** WHAT NEEDS TO BE DONE **
Look through the entries that follow and count the lines with the word "Switch". The reply is that number alone.

** DATA PROVIDED **
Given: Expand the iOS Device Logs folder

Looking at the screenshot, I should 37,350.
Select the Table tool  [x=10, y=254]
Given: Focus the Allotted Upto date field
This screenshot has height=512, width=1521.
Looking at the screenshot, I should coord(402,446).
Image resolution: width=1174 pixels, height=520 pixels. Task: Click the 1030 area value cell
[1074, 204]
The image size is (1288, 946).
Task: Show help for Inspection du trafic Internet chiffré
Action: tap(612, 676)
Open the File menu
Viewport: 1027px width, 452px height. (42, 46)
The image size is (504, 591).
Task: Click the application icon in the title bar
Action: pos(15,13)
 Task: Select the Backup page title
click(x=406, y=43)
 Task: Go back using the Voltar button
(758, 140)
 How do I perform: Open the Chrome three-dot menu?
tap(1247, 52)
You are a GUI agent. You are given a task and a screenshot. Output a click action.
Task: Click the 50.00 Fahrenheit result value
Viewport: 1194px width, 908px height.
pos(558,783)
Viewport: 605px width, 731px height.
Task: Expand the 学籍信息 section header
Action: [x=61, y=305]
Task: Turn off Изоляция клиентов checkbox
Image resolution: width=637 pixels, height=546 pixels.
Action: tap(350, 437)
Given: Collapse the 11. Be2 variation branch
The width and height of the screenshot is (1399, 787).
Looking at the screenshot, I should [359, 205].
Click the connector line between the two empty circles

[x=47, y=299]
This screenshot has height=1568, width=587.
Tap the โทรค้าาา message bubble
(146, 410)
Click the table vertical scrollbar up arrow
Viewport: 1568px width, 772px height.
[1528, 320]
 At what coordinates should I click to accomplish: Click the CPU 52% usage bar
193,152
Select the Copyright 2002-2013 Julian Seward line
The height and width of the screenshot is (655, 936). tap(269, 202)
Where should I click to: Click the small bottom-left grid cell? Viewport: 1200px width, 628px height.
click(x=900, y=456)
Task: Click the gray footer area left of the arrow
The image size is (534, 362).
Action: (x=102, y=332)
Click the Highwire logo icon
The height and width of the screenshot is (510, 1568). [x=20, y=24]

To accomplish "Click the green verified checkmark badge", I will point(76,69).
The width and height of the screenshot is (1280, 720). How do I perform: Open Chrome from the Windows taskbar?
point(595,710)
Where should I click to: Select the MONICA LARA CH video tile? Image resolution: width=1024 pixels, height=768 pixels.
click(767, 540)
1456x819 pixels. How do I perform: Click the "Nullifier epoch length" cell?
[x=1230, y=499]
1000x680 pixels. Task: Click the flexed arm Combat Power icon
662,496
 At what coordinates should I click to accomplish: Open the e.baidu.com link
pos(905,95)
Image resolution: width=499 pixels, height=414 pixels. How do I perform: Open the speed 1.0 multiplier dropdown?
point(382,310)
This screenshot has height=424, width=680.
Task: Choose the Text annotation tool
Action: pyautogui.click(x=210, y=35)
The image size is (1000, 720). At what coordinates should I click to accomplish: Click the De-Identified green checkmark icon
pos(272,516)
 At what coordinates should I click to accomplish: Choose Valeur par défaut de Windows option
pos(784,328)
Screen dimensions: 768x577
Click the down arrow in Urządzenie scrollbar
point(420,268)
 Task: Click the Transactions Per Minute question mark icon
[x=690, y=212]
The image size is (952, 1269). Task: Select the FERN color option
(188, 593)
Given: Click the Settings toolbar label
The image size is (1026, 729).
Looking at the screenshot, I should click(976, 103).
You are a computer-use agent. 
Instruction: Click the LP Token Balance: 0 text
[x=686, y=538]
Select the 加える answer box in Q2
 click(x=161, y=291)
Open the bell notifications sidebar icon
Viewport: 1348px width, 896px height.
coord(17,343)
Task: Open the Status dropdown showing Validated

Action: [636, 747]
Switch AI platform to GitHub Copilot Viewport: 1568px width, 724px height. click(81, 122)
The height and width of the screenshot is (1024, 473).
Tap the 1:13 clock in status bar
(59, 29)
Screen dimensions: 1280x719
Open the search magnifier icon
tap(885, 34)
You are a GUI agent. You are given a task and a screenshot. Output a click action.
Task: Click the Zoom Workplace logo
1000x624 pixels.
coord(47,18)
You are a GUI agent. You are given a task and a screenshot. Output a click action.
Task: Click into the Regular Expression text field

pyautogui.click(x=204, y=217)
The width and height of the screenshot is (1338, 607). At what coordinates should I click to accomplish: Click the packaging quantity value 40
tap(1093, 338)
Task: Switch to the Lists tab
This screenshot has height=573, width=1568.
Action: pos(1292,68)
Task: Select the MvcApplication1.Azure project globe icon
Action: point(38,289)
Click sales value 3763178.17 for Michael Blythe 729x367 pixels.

** SOLUTION FOR THIS PROBLEM **
2